Views:
March 28, 2022, Conformity—The following features and updates are now available with Conformity's latest release on 28 March 2022.
  • Updated NIST 800-53 Rev5 Compliance & Conformity Report: We've updated the NIST 800-53 Rev5 Compliance & Conformity report to include rules and enhanced controls.
  • Updated Suppression Data Behaviour for Azure Accounts: We've updated the suppression data behaviour for Azure accounts where suppressed Azure checks disappeared on recreating the check.
Custom Policy Updates
The custom policy has been updated as a result of the new deployment. The current custom policy version is 1.36 and the permission added is: firehose:ListTagsForDeliveryStream. Click here to access the current custom policy.
New Rules
Azure
  • StorageAccounts-018: Account Encryption using Customer Managed Keys: This rule ensures that your Microsoft Azure Storage accounts are using Customer Managed Keys (CMKs) instead of Microsoft Managed Keys (i.e. default keys used by Microsoft Azure for data encryption), to have more granular control over your Azure Storage data encryption and decryption process.
AWS
  • Firehose-002: Firehose Delivery Stream Server-Side Encryption: This rule ensures that Kinesis Data Firehose delivery streams enforce Server-Side Encryption, ideally using Customer-Managed Keys (CMKs).
GCP
  • CloudIAM-007: Login Credentials In Use: This rule ensures the use of corporate login credentials instead of personal accounts such as Gmail accounts.
  • CloudStorage-002: Check for Enable Uniform Bucket-Level Access: This rule ensures that Google Cloud Storage buckets have uniform bucket-level access enabled. With this level of access, object access is controlled entirely through bucket-level permissions (IAM) to ensure uniform access to all the objects within a storage bucket.
Rules Updates
  • StorageAccounts-006: Disable Anonymous Access to Blob Containers
  • StorageAccounts-012: Enable Immutable Blob Storage
  • StorageAccounts-016: Check for Publicly Accessible Web Containers
  • StorageAccounts-017: Review Storage Accounts with Static Website Configuration
The rules now support exceptions by tags retrieved from Azure Blob Container Metadata.
  • Lambda-008: Enable Encryption in Transit for Environment Variables
  • Lambda-009: Enable Encryption at Rest for Environment Variables using Customer Master Keys
Updated the rules' names and descriptions to clearly specify encryption in transit and at rest.
  • IAM-054: IAM Configuration Changes: Updated this rule allowing you to change the severity for each IAM configuration event via rule settings.
Rules Bug Fixes
  • IAM-034: Valid IAM Identity Providers: We've improved how we handle IAM identity provider data and fixed an issue with remediating OpenID Connect identity providers to prevent false positives.
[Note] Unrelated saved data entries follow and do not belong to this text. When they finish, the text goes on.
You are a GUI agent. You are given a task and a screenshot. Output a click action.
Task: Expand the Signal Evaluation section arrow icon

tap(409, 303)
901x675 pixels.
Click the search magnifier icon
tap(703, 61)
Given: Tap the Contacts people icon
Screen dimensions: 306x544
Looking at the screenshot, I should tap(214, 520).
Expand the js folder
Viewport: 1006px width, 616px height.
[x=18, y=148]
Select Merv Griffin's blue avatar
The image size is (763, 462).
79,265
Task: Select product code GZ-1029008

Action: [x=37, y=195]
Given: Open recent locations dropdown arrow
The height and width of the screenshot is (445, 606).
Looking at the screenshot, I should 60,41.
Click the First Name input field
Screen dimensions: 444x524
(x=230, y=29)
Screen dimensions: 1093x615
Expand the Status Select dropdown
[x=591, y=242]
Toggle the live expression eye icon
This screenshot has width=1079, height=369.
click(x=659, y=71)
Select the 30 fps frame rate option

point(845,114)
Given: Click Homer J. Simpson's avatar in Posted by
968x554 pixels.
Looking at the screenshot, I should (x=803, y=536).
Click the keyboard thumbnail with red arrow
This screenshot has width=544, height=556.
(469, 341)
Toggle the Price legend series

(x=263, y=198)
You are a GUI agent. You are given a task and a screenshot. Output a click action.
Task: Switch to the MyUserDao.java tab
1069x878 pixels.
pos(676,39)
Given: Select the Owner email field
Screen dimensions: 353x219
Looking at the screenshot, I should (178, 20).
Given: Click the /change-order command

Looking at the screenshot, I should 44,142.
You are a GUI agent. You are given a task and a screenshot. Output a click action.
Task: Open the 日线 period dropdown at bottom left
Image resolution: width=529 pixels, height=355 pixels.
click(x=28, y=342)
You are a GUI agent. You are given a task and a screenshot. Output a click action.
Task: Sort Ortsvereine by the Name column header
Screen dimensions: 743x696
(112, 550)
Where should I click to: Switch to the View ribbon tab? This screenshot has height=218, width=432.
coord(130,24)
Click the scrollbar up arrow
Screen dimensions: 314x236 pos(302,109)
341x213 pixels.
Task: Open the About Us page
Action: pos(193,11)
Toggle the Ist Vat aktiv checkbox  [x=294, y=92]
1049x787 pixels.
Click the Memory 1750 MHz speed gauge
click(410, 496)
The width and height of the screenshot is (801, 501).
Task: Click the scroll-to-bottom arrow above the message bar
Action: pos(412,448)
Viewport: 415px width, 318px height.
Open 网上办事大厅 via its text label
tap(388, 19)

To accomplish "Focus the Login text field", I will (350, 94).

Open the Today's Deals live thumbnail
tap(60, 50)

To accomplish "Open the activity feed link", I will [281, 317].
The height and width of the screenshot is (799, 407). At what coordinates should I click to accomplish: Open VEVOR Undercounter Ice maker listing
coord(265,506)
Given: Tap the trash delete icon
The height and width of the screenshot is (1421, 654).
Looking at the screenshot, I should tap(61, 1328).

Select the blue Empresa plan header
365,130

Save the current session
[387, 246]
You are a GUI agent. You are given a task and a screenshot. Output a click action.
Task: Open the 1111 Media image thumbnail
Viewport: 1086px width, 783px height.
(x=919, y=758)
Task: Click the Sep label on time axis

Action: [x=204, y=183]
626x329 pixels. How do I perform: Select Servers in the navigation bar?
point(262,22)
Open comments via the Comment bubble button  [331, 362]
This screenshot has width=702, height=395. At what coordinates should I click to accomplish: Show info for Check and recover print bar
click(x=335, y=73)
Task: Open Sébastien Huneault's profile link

  • EBS-004: EBS Volumes Recent Snapshots
  • EBS-005: EBS Volumes Too Old Snapshots
We've updated the way we handle AWS EBS Volumes and EBS Volume Snapshots to improve reliability and functionality for the rules. AWS rules EBS-004 and EBS-005.
  • AG-001: APIs CloudWatch Logs
  • AG-002: APIs Detailed CloudWatch Metrics
  • AG-003: Tracing Enabled
  • AG-004: Content Encoding
  • AG-007: Private Endpoint
  • AG-008: Rotate Expiring SSL Client Certificates
  • AG-009: Enable Encryption for API Cache
  • AG-010: Enable API Cache
  • RG-001: Tags
Fixed a bug to resolve the throttling issue for API Gateway rules by reducing the API Gateway API call concurrency.